# Familia de controladores de potencia integrados [Nota de difusión]



## Fogonazo (Abr 10, 2009)

*Cypress Semiconductor Corp.* presentó hoy la *PowerPSoC®*, familia de controladores de potencia integrado embebidos, es la respuesta de la industria al control de LED´s de alta potencia en un solo chip.

La familia integra en PowerPSoC cuatro reguladores de corriente constante y cuatro MOSFET de 32V MOSFET con el chip programable Cypress PSoC ®, que incluye un microcontrolador programable, bloques analógicos, bloques digitales y memoria. 

Este nivel sin precedentes de integración ofrece a los clientes una solución "One chip" de alta calidad aplicada a productos LED de iluminación y se extiende a otras aplicaciones integradas, como los productos de línea blanca y de control industrial.
El resultado final es sistemas con menos componentes y más rápidos ciclos de diseño, bajo consumo de energía y mayor fiabilidad. 

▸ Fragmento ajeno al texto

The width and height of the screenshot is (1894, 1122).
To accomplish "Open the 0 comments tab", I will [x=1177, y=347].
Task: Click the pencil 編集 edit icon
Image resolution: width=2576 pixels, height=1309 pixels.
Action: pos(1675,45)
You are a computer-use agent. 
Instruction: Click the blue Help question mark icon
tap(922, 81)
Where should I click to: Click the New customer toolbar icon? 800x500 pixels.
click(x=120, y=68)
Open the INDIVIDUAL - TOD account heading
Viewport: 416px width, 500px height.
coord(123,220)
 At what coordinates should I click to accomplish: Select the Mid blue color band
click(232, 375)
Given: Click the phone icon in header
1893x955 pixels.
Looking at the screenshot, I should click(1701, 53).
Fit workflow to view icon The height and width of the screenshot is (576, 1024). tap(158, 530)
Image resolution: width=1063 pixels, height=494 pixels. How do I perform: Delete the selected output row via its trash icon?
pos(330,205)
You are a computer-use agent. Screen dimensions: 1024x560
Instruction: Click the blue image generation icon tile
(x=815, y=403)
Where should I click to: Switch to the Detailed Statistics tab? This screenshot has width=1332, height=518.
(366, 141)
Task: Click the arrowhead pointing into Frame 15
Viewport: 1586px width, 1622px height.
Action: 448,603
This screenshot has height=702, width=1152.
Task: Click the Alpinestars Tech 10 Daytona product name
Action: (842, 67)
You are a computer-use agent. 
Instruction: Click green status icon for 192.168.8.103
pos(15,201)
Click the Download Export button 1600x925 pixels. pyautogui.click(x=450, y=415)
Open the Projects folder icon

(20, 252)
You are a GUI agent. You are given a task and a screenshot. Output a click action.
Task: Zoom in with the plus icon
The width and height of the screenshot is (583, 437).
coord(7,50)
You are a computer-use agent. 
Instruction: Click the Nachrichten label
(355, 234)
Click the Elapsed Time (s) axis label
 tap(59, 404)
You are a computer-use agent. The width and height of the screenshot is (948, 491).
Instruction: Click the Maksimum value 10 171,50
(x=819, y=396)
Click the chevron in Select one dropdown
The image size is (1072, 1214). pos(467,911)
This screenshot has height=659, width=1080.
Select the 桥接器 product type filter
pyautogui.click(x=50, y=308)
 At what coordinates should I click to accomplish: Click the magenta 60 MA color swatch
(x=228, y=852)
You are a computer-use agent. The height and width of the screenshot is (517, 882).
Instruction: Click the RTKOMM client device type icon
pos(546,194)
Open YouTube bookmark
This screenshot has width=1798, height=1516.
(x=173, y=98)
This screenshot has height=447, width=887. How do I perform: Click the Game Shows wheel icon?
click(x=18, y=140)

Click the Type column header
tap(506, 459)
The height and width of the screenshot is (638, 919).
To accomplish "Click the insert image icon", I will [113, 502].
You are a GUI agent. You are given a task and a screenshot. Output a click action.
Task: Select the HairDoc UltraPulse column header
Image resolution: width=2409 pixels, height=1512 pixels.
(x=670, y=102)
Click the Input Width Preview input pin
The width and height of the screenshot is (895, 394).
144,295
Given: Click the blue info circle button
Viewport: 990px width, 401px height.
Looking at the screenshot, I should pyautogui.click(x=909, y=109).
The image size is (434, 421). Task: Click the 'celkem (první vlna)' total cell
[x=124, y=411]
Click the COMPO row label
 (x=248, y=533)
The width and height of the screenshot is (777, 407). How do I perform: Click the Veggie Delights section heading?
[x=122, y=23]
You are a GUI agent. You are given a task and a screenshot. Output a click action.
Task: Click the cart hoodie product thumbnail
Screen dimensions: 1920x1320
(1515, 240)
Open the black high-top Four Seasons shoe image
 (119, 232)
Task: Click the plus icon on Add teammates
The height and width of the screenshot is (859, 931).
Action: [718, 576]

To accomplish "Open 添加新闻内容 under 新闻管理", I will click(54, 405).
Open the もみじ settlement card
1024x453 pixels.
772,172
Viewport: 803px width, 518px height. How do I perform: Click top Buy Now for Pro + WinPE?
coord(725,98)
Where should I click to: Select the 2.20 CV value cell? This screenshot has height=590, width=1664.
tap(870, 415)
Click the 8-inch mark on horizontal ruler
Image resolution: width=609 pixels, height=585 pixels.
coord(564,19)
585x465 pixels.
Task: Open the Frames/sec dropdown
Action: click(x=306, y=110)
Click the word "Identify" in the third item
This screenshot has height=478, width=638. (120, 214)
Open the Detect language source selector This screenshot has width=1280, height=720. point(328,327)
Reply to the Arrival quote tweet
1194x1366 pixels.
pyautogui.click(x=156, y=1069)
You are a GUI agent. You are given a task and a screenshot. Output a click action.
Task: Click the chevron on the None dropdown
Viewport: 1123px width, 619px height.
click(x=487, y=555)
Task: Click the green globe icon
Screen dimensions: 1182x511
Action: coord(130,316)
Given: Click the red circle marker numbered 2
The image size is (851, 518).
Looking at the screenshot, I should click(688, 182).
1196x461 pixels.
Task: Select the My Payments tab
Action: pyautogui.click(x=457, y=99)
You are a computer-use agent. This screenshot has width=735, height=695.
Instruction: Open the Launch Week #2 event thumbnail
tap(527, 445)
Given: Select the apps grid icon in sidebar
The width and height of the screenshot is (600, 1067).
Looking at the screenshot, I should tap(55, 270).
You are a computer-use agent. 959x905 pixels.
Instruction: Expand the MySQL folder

La compañía de software para PowerPSoC, el Diseñador PSoC ™ herramienta de desarrollo, permite a los diseñadores de manera rápida y eficiente programar los controladores para diferentes opciones de iluminación y energía.
También permite cambios finales en el ciclo de diseño sin tener que cambiar la placa de circuito. 

Las características del PowerPSoC  incluyen: 

1. Integrado Potencia Periféricos 
Hasta cuatro integrados, operados independientemente MOSFETs  de 32V / 1A ofrecen la capacidad para manejar LED´S de alta luminosidad de hasta 1A. 
Hasta cuatro controladores de corriente programables con hystéresis controlada. 
Hasta cuatro  driver programable para manejar MOSFET externos para tensiones superiores a 32V o mayores corrientes.
Hasta 2MHz frecuencia de conmutación permite los diseños con inductores de menor tamaño y menos costosos.
Sistema de Buck de carga flotante y convertidores de topología Boost flexibilizan las aplicaciones con diferentes tensiones de alimentación de potencia.
Regulador de potencia auxiliar ofrece la posibilidad de alimentar el chip a partir de una única fuente de alimentación. 
16-bit para de regulación de iluminación permite altas resoluciones de iluminación / oscurecimiento. 

2. Arquitectura PSoC
Ocho bloques digitales programables para funciones tales como temporizadores, contadores, PWMs, y UARTs. 
Seis bloques analógicos programables para funciones tales como amplificador, ADA, DACs, los filtros y los comparadores. 
De 16K de memoria Flash 
Microcontrolador de 8 bits 

Además de los nuevos dispositivos Cypress ofrece el kit de demostración CY3268, que maneja cuatro LEDs en un formato pequeño de 2,5 "x 3,5', con base para reprogramación y capacidad de depuración.

PowerPSoC es un kit de evaluación (CY3267) también está disponible para clientes para la confección de prototipos.

Se ofrece un enfoque modular, con interfaz modo tarjeta Madre-Hija (Mother Board - Daughter-cards) de apoyo a múltiples aplicaciones, protocolos múltiples (DMX512 y Dalí) y específicos del cliente para la Daughter-cards.

El CY3267 también ofrece flexibilidad de topologías, soporta "Buck", "Boost" y configuraciones "Buck-Boost".

Tanto el kit PowerPSoC como  CY3268  y CY3268 están disponibles a partir de hoy en la página web Cypress.
El precio CY3268 en EEUU es de U$ 50 y el CY3268 tiene un precio de 150U$ 

Mas Info:
*PowerPSoC family*
*Cypress website*


----------



## Chico3001 (Abr 10, 2009)

Siempre quise experimentar con los Cypress... segun tengo entendido son una mezcla entre un microcontrolador y un CPLD.... alguien sabe que tan complicados son de programar?


----------



## SnS (Jun 18, 2009)

Hace tiempo que no me pasaba por la página de Cypress, no sabia que ya habian salido al mercado estos kits.

Para Chico3001, los PSoC no son díficiles de programar, después de tener los conceptos muy claros para programación en C o en Assembler, es muy sencillo. Eso si, ten en cuenta (como con todas las demás cosas) leer las especificaciones técnicas y las limitaciones de cada chip.

Yo programo en assembler, y aunque hay varias cosas que saldrían mucho más sencillas en C, me la llevo muy bien.

He realizado ya varios proyectos en PSoC y bendito sea Dios que la cantidad de componentes y las implementaciones externas que me he ahorrado han sido muchas!

Fogonazo, mil gracias por el aporte.


----------